Create and manage generated columns

A generated column is a column that is always computed from other columns in a row. These columns can make a query simpler, save the cost of evaluating an expression at query time, and can be indexed or used as a foreign key. In this article, we'll describe how to manage this column type in your database.

Add a generated column to a new table

In the following CREATE TABLE snippet, we create a table to store information about users. We have columns for FirstName and LastName and define a generated column for FullName, which is the concatenation of FirstName and LastName. The SQL in parentheses is called the generation expression.

A generated column can be marked as STORED to save the cost of evaluating the expression at query time. As a result, the value of FullName is only computed when a new row is inserted or when FirstName or LastName is updated for an existing row. The computed value is stored along with other columns in the table.

GoogleSQL

CREATE TABLE Users (
Id STRING(20) NOT NULL,
FirstName STRING(50),
LastName STRING(50),
Age INT64 NOT NULL,
FullName STRING(100) AS (ARRAY_TO_STRING([FirstName, LastName], " ")) STORED,
) PRIMARY KEY (Id);

PostgreSQL

CREATE TABLE users (
id VARCHAR(20) NOT NULL,
firstname VARCHAR(50),
lastname VARCHAR(50),
age BIGINT NOT NULL,
fullname VARCHAR(100) GENERATED ALWAYS AS (firstname || ' ' || lastname) STORED,
PRIMARY KEY(id)
);

You can create a non-stored generated column by omitting the STORED attribute in the DDL. This kind of generated column is evaluated at query time and can make a query simpler. In PostgreSQL, you can create a non-stored generated column using the VIRTUAL attribute.

GoogleSQL

FullName STRING(MAX) AS (CONCAT(FirstName, " ", LastName))

PostgreSQL

fullname text GENERATED ALWAYS AS (firstname || ' ' || lastname) VIRTUAL
  • expression can be any valid SQL expression that's assignable to the column data type with the following restrictions.

    • The expression can only reference columns in the same table.

    • The expression can't contain subqueries.

    • Expressions with non-deterministic functions such as PENDING_COMMIT_TIMESTAMP(), CURRENT_DATE(), and CURRENT_TIMESTAMP() can't be made into a STORED generated column or a generated column that is indexed.

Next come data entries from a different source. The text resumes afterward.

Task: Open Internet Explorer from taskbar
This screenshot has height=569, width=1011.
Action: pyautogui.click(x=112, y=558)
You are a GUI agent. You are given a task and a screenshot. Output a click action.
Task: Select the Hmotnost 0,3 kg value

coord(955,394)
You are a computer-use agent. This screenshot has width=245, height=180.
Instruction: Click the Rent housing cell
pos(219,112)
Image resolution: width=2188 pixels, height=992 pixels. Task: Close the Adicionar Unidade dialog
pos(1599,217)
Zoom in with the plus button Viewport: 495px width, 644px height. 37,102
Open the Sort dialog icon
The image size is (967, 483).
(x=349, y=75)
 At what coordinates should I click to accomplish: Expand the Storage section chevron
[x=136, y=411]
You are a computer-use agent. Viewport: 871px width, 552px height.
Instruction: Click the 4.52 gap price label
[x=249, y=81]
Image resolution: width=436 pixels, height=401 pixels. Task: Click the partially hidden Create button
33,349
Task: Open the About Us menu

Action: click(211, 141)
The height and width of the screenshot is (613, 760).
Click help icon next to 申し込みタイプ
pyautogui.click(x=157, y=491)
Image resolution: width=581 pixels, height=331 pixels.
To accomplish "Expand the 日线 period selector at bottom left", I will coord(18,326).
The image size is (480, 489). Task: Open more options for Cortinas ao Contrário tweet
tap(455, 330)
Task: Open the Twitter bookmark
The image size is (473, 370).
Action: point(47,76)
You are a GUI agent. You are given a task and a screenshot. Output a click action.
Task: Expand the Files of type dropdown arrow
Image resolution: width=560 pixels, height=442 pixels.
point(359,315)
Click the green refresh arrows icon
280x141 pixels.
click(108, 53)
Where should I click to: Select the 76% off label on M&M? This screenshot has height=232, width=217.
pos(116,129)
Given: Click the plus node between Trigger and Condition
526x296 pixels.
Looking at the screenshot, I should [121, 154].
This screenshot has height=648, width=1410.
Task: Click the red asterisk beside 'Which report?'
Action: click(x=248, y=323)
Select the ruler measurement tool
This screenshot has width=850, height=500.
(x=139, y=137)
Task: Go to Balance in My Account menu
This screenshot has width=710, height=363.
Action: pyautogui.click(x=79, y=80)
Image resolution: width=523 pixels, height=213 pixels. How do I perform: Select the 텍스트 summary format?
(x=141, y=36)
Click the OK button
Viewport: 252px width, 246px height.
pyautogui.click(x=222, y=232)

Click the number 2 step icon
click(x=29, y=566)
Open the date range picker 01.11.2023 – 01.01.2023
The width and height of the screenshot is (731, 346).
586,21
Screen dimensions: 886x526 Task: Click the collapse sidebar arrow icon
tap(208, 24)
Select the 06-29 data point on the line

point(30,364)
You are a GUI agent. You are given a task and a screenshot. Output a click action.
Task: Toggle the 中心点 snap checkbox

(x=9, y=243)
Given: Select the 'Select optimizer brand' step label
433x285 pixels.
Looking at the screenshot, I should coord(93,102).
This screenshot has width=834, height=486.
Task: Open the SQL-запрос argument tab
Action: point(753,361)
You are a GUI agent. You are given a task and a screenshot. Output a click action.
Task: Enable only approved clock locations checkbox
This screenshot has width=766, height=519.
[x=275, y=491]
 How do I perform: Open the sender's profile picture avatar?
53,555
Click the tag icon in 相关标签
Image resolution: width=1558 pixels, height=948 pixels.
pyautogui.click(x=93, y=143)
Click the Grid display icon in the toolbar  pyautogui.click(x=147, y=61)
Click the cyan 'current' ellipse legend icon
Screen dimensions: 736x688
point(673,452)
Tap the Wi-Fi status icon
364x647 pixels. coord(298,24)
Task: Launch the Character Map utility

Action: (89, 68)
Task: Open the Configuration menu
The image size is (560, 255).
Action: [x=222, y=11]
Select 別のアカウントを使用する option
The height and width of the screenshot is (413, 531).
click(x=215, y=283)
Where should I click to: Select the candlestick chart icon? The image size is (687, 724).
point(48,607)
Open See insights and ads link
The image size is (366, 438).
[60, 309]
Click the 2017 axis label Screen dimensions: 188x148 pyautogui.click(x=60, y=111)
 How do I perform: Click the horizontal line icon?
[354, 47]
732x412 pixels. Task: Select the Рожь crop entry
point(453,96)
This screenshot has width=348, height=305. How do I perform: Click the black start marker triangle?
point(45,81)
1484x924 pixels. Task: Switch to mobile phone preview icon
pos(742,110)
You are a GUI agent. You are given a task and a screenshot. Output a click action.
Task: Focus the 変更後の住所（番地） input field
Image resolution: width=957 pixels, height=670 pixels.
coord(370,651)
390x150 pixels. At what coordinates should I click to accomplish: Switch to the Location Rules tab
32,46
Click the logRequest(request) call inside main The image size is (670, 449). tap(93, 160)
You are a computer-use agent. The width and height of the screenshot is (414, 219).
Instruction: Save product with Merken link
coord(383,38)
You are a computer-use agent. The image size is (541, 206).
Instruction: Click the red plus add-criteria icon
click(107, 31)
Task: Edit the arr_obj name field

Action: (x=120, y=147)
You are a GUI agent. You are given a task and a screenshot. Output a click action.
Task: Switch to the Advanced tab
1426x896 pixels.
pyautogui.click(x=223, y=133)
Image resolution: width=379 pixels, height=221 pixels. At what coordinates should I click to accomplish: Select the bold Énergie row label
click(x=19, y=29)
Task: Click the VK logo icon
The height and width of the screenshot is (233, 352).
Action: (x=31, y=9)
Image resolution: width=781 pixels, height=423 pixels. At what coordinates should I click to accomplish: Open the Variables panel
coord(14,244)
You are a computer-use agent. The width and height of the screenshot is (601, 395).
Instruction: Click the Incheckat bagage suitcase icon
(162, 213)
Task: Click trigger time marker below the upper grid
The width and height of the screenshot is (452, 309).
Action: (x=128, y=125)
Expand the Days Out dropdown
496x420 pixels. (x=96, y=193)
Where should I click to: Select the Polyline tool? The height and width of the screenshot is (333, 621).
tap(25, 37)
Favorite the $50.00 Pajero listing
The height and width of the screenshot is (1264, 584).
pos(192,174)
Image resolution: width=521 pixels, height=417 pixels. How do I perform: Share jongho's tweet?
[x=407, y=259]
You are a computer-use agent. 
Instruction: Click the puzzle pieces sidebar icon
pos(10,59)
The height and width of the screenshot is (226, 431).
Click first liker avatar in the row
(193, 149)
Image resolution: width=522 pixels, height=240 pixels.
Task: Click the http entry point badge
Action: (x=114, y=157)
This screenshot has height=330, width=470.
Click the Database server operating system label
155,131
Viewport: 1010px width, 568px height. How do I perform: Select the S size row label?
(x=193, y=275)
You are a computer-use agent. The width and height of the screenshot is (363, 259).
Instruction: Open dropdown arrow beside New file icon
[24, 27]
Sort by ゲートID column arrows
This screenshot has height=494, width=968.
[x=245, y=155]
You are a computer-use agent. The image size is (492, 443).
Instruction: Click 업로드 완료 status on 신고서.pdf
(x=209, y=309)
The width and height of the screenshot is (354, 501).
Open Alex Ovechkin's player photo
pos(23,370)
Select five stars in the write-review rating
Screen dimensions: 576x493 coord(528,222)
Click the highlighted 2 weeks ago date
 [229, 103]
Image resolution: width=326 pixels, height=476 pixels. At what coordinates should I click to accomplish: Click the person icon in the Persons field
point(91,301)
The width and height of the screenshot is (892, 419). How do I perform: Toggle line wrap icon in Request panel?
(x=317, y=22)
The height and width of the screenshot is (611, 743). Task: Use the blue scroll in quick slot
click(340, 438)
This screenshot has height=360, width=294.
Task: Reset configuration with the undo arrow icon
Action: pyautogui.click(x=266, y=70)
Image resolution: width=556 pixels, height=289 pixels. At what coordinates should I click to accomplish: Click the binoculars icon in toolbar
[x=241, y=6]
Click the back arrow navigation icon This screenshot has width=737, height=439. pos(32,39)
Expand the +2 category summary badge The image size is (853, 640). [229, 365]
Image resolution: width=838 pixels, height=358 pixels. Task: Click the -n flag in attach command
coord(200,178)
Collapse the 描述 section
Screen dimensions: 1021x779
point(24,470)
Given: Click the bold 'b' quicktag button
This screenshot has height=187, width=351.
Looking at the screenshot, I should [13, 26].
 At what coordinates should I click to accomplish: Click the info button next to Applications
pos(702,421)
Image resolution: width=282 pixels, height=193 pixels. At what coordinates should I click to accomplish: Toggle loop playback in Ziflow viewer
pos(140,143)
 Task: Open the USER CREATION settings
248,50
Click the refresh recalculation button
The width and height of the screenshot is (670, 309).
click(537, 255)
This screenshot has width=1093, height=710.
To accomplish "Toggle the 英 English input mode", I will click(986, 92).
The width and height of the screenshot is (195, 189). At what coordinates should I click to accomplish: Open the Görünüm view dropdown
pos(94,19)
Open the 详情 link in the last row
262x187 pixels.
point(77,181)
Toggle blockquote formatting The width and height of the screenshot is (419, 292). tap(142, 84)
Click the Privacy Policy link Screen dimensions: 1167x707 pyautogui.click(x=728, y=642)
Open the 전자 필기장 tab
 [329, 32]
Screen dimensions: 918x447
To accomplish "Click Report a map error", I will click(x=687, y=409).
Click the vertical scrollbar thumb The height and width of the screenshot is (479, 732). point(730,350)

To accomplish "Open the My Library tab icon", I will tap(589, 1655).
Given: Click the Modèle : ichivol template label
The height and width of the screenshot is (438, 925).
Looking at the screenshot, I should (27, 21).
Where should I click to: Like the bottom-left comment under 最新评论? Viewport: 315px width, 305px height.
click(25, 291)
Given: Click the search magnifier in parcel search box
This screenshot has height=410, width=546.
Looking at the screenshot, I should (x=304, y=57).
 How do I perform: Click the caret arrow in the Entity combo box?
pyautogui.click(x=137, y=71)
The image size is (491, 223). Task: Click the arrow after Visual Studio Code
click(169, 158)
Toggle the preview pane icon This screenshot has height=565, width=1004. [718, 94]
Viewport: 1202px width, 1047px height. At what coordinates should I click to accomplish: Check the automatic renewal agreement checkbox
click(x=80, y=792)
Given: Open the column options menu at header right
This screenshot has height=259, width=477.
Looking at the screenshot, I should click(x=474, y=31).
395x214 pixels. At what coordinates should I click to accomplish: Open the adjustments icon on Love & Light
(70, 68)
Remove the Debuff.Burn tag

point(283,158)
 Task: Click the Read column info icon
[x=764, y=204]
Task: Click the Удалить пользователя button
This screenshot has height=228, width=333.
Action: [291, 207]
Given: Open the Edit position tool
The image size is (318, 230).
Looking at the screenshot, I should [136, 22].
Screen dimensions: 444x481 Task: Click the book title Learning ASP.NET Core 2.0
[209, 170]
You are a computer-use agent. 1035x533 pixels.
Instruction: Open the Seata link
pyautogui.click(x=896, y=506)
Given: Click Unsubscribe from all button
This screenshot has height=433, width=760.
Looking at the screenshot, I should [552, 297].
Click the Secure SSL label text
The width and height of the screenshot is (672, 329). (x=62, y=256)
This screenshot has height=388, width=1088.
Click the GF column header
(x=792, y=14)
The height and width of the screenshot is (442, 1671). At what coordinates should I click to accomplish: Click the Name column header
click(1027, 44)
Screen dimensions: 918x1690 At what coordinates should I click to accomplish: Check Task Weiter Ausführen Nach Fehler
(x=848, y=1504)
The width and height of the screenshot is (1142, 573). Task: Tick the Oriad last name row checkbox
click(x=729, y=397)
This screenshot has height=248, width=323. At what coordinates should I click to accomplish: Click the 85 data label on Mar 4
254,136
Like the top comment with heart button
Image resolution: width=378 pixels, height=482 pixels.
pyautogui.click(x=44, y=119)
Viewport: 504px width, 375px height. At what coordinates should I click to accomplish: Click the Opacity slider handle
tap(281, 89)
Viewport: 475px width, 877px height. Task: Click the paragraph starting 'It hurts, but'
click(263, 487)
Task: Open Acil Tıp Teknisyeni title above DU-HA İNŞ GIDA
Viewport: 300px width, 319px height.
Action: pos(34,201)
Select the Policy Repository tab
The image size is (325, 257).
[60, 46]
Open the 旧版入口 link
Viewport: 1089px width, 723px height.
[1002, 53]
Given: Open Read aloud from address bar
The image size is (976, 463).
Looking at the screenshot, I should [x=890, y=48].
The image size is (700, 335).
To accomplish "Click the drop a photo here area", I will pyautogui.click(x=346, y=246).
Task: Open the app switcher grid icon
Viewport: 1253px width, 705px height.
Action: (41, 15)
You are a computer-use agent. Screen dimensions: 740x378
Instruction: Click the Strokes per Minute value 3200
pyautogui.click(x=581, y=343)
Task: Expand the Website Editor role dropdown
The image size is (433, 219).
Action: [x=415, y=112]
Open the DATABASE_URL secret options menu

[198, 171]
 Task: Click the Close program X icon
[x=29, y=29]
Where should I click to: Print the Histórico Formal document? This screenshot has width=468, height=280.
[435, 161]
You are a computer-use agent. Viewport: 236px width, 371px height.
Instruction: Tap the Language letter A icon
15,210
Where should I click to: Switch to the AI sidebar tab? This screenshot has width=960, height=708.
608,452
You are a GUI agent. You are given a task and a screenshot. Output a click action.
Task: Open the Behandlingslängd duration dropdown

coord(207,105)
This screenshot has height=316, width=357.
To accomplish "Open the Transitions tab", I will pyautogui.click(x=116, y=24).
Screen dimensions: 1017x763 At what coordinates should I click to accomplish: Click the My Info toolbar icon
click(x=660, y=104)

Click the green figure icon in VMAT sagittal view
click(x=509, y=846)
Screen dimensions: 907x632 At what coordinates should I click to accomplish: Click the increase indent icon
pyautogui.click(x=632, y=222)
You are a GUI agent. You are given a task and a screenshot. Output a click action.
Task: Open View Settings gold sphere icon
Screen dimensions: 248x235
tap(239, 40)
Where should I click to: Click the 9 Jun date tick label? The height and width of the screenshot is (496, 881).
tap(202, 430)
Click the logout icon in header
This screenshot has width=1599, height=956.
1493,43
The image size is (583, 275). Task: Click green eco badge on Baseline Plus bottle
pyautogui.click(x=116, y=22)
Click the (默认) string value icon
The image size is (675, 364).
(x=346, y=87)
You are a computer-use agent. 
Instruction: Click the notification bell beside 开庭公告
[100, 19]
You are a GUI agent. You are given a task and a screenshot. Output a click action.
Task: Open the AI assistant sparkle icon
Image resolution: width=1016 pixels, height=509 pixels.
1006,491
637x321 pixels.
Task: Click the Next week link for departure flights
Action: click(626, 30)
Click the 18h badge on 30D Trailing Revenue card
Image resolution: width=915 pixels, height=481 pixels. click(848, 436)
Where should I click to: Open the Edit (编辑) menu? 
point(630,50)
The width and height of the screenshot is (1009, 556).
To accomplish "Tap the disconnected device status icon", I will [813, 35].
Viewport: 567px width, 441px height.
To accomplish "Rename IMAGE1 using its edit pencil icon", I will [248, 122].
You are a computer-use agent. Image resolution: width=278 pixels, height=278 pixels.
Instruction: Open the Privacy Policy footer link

    • You can't modify the expression of a STORED or indexed generated column.

  • The STORED attribute that follows the expression stores the result of the expression along with other columns of the table. Subsequent updates to any of the referenced columns cause Spanner to re-evaluate and store the expression.

  • Generated columns that are not STORED can't be marked as NOT NULL.

  • Direct writes to generated columns aren't allowed.

  • Column option allow_commit_timestamp isn't allowed on generated columns or any columns that generated columns reference.

  • For STORED or generated columns that are indexed, you can't change the data type of the column, or of any columns that the generated column references.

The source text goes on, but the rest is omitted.